Exercise input.
_____
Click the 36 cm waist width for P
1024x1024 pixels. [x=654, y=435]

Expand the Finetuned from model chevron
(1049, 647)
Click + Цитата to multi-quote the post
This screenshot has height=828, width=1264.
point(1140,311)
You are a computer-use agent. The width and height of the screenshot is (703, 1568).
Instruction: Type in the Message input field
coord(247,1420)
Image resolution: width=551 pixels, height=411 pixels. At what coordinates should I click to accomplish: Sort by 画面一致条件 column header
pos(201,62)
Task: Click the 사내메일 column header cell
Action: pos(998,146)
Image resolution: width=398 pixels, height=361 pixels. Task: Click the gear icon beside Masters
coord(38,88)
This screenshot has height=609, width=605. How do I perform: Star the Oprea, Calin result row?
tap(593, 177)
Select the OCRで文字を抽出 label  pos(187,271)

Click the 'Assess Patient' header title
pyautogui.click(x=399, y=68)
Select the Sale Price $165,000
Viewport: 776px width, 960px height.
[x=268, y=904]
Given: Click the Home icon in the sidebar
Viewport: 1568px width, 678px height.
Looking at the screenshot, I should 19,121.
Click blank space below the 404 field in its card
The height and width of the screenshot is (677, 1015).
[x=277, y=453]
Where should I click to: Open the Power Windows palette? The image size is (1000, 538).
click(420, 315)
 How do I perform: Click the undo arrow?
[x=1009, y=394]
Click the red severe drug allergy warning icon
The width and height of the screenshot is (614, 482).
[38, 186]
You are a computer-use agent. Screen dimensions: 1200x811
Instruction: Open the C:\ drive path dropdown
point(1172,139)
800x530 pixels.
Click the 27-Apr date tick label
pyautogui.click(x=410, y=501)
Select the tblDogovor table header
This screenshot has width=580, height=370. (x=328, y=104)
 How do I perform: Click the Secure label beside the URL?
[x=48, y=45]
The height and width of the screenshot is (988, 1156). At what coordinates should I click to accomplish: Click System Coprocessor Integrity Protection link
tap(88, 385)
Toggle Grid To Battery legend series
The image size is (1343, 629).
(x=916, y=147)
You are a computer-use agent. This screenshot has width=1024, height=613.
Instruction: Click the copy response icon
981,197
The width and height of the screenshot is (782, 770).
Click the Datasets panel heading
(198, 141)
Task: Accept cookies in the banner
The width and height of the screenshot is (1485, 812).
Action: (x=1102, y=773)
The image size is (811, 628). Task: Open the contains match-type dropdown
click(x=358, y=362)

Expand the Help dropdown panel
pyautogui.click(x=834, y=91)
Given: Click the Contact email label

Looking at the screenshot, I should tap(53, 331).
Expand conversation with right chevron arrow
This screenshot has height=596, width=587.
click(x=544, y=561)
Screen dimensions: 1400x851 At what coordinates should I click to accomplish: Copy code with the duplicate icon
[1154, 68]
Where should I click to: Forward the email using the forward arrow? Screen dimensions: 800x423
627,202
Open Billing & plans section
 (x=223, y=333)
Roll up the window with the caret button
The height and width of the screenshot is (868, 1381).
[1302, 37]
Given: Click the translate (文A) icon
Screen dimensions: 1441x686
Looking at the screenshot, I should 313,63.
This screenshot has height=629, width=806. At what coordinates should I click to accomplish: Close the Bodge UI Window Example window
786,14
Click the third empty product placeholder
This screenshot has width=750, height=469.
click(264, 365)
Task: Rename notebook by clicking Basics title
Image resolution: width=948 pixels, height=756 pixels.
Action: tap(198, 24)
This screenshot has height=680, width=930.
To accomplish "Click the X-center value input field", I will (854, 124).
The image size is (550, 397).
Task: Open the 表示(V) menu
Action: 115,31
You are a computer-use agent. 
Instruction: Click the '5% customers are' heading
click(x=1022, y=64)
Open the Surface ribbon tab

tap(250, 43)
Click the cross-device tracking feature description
_____
What this task involves. The full set of records must be transcribed character for character.

Task solution.
Click the 36 cm waist width for P
1024x1024 pixels. [x=654, y=435]

Expand the Finetuned from model chevron
(1049, 647)
Click + Цитата to multi-quote the post
This screenshot has height=828, width=1264.
point(1140,311)
You are a computer-use agent. The width and height of the screenshot is (703, 1568).
Instruction: Type in the Message input field
coord(247,1420)
Image resolution: width=551 pixels, height=411 pixels. At what coordinates should I click to accomplish: Sort by 画面一致条件 column header
pos(201,62)
Task: Click the 사내메일 column header cell
Action: pos(998,146)
Image resolution: width=398 pixels, height=361 pixels. Task: Click the gear icon beside Masters
coord(38,88)
This screenshot has height=609, width=605. How do I perform: Star the Oprea, Calin result row?
tap(593, 177)
Select the OCRで文字を抽出 label  pos(187,271)

Click the 'Assess Patient' header title
pyautogui.click(x=399, y=68)
Select the Sale Price $165,000
Viewport: 776px width, 960px height.
[x=268, y=904]
Given: Click the Home icon in the sidebar
Viewport: 1568px width, 678px height.
Looking at the screenshot, I should 19,121.
Click blank space below the 404 field in its card
The height and width of the screenshot is (677, 1015).
[x=277, y=453]
Where should I click to: Open the Power Windows palette? The image size is (1000, 538).
click(420, 315)
 How do I perform: Click the undo arrow?
[x=1009, y=394]
Click the red severe drug allergy warning icon
The width and height of the screenshot is (614, 482).
[38, 186]
You are a computer-use agent. Screen dimensions: 1200x811
Instruction: Open the C:\ drive path dropdown
point(1172,139)
800x530 pixels.
Click the 27-Apr date tick label
pyautogui.click(x=410, y=501)
Select the tblDogovor table header
This screenshot has width=580, height=370. (x=328, y=104)
 How do I perform: Click the Secure label beside the URL?
[x=48, y=45]
The height and width of the screenshot is (988, 1156). At what coordinates should I click to accomplish: Click System Coprocessor Integrity Protection link
tap(88, 385)
Toggle Grid To Battery legend series
The image size is (1343, 629).
(x=916, y=147)
You are a computer-use agent. This screenshot has width=1024, height=613.
Instruction: Click the copy response icon
981,197
The width and height of the screenshot is (782, 770).
Click the Datasets panel heading
(198, 141)
Task: Accept cookies in the banner
The width and height of the screenshot is (1485, 812).
Action: (x=1102, y=773)
The image size is (811, 628). Task: Open the contains match-type dropdown
click(x=358, y=362)

Expand the Help dropdown panel
pyautogui.click(x=834, y=91)
Given: Click the Contact email label

Looking at the screenshot, I should tap(53, 331).
Expand conversation with right chevron arrow
This screenshot has height=596, width=587.
click(x=544, y=561)
Screen dimensions: 1400x851 At what coordinates should I click to accomplish: Copy code with the duplicate icon
[1154, 68]
Where should I click to: Forward the email using the forward arrow? Screen dimensions: 800x423
627,202
Open Billing & plans section
 (x=223, y=333)
Roll up the window with the caret button
The height and width of the screenshot is (868, 1381).
[1302, 37]
Given: Click the translate (文A) icon
Screen dimensions: 1441x686
Looking at the screenshot, I should 313,63.
This screenshot has height=629, width=806. At what coordinates should I click to accomplish: Close the Bodge UI Window Example window
786,14
Click the third empty product placeholder
This screenshot has width=750, height=469.
click(264, 365)
Task: Rename notebook by clicking Basics title
Image resolution: width=948 pixels, height=756 pixels.
Action: tap(198, 24)
This screenshot has height=680, width=930.
To accomplish "Click the X-center value input field", I will (854, 124).
The image size is (550, 397).
Task: Open the 表示(V) menu
Action: 115,31
You are a computer-use agent. 
Instruction: Click the '5% customers are' heading
click(x=1022, y=64)
Open the Surface ribbon tab

tap(250, 43)
Click the cross-device tracking feature description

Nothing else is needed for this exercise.